Choć dotychczasowe próby, podjęte m.in. przez PGNiG w Lubocinie oraz Lane Energy w Łebieniu, nie przyniosły oczekiwanych rezultatów, firmy nie odpuszczają. 3Legs, współwłaściciel Lane, zdecydował nawet o skoncentrowaniu sił właśnie na tym odcinku. Jak się dowiedzieliśmy, zamierza sprzedać trzy koncesje zlokalizowane na zachód od Gdańska. Rezygnuje także z dwóch licencji na poszukiwania w okolicach Częstochowy i Krakowa (trzecia już wygasła).

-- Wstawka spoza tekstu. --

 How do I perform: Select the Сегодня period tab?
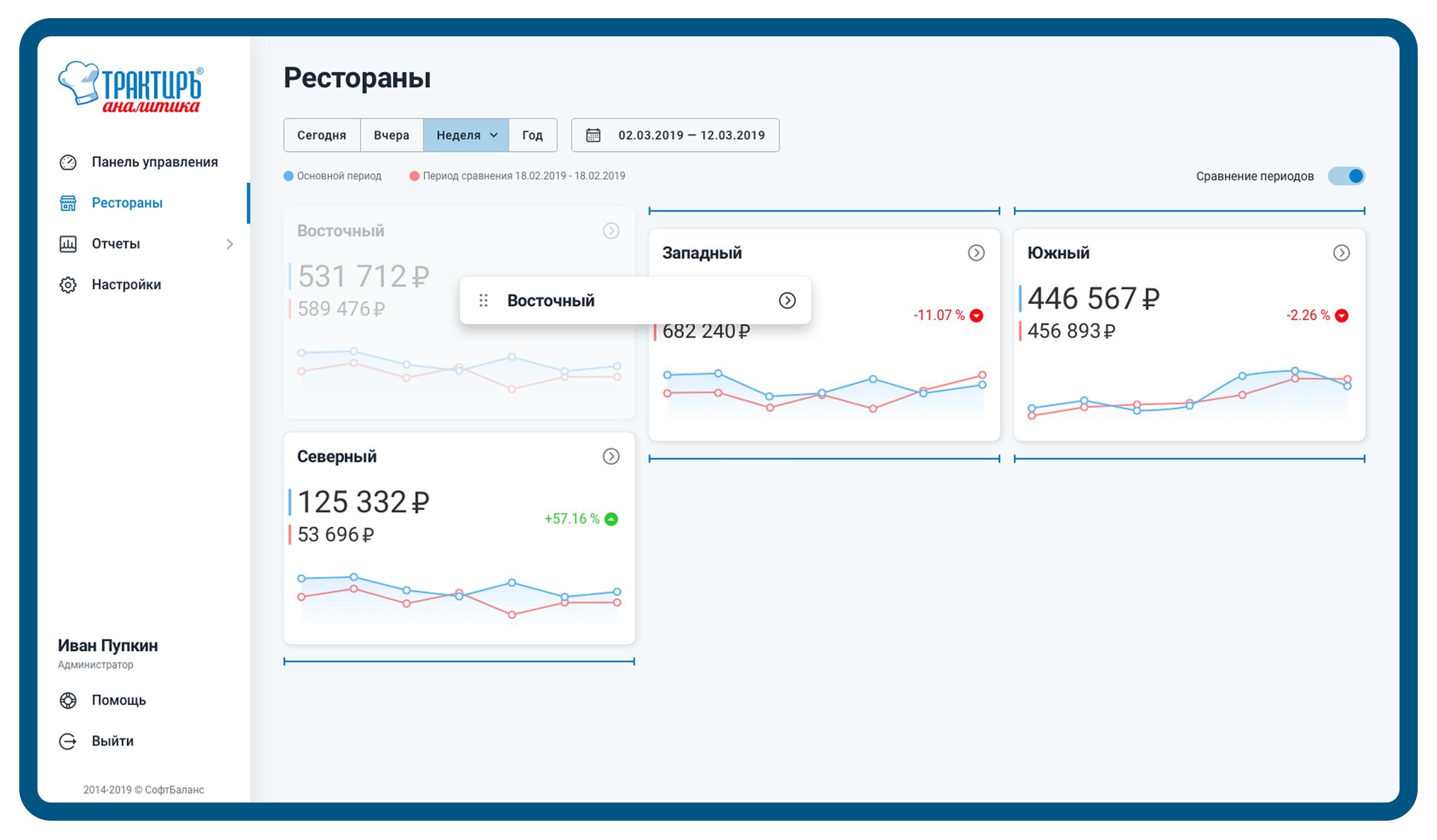[x=322, y=135]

Planuje wiercić za to właśnie na pomorskich koncesjach: Damnica, Lębork i Karwia. Jak tłumaczy nam Laurie St. Aubin, prezes Lane Energy Poland, jeszcze w tym roku chce wykonać co najmniej jeden odwiert, by do końca 2014 r. wywiercić w sumie cztery nowe otwory. – Będziemy też prowadzić prace związane z testowaniem wykonanych już odwiertów w Łebieniu i Strzeszewie (koncesja Lębork). Analizujemy poza tym dane z badań na koncesji Karwia – dodaje prezes.

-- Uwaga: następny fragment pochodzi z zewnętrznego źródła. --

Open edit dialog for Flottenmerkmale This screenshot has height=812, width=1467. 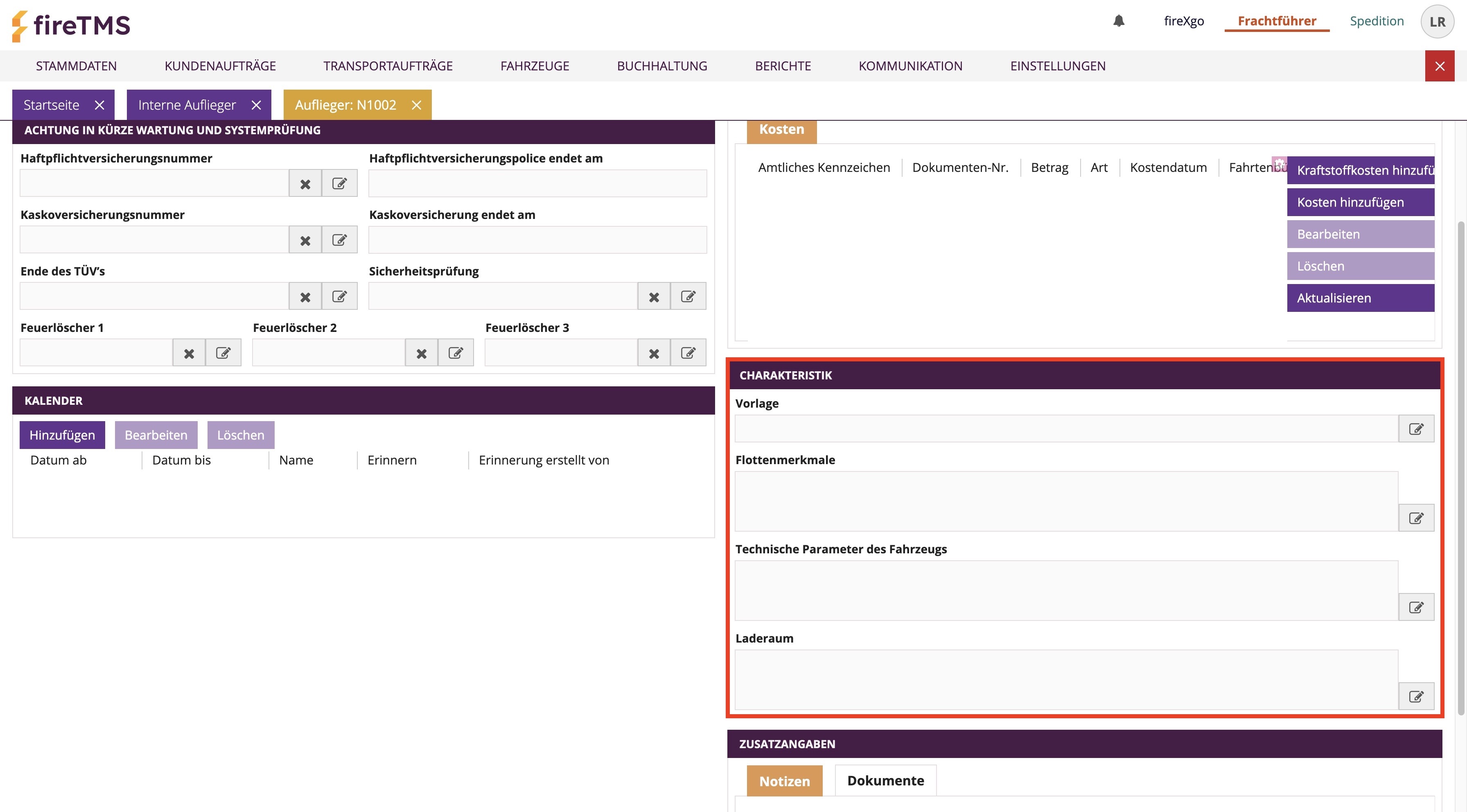coord(1416,518)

Lane Energy jako pierwszy rozpoczął wiercenia w Polsce. Udało mu się uzyskać stały przepływ gazu przez 30 dni, na poziomie 8 tys. m sześc. na dobę. Testowe wydobycie uruchomiono z końcem lipca w Łebieniu niedaleko Lęborka. Sprawę opisała wczoraj „Rzeczpospolita”. Jak twierdzą geolodzy, z którymi rozmawialiśmy, wynik osiągnięty przez Lane Energy jest jednak znacznie poniżej oczekiwań. Potwierdzają to zresztą w samej spółce. Eksperci wskazują, że podobny wynik 8,5–11,5 tys. m sześc. na dobę w Łebieniu osiągnięto już podczas testów w 2012 r. – To poziom kilkukrotnie mniejszy, niż się spodziewano. W USA te lepsze złoża produkują około 200 tys. m sześc. gazu na dobę – twierdzi Paweł Poprawa, geolog z Instytutu Studiów Energetycznych.
Reklama
Średnia na niektórych amerykańskich złożach, takich jak Barnett czy Fayetteville, jest jednak już na poziomie 56–70 tys. m sześc. i według Poprawy osiągnięcie takiego poziomu w Polsce jest realne. – Trzeba tylko próbować i dalej szukać. Musimy pamiętać, że jesteśmy dopiero na bardzo wstępnym etapie łupkowych poszukiwań – przekonuje.
Broni nie składa m.in. PGNiG, które mimo fiaska w Lubocinie dalej wierci na koncesji Wejherowo. Podobnie BNK Petroleum. Słabe wyniki na odwiercie Lębork (koncesja Bytów) nie zniechęciły spółki. Chce wiercić głębiej. – Złożyliśmy wnioski o zmiany dla koncesji Słupsk i Bytów. Mamy nadzieję wykonać odwierty na tych koncesjach przed końcem tego roku – wyjaśnia Jacek Wróblewski, dyrektor ds. rozwoju BNK Polska.
Firmy z dużą nadzieją patrzą też na Lubelszczyznę. Mocno w tym regionie zaangażował się Orlen, prace prowadzi tam również Chevron. W PGNiG nie ukrywają, że może się okazać, iż pierwsze wydobycie ruszy właśnie na wschodzie Polski, a nie na północy.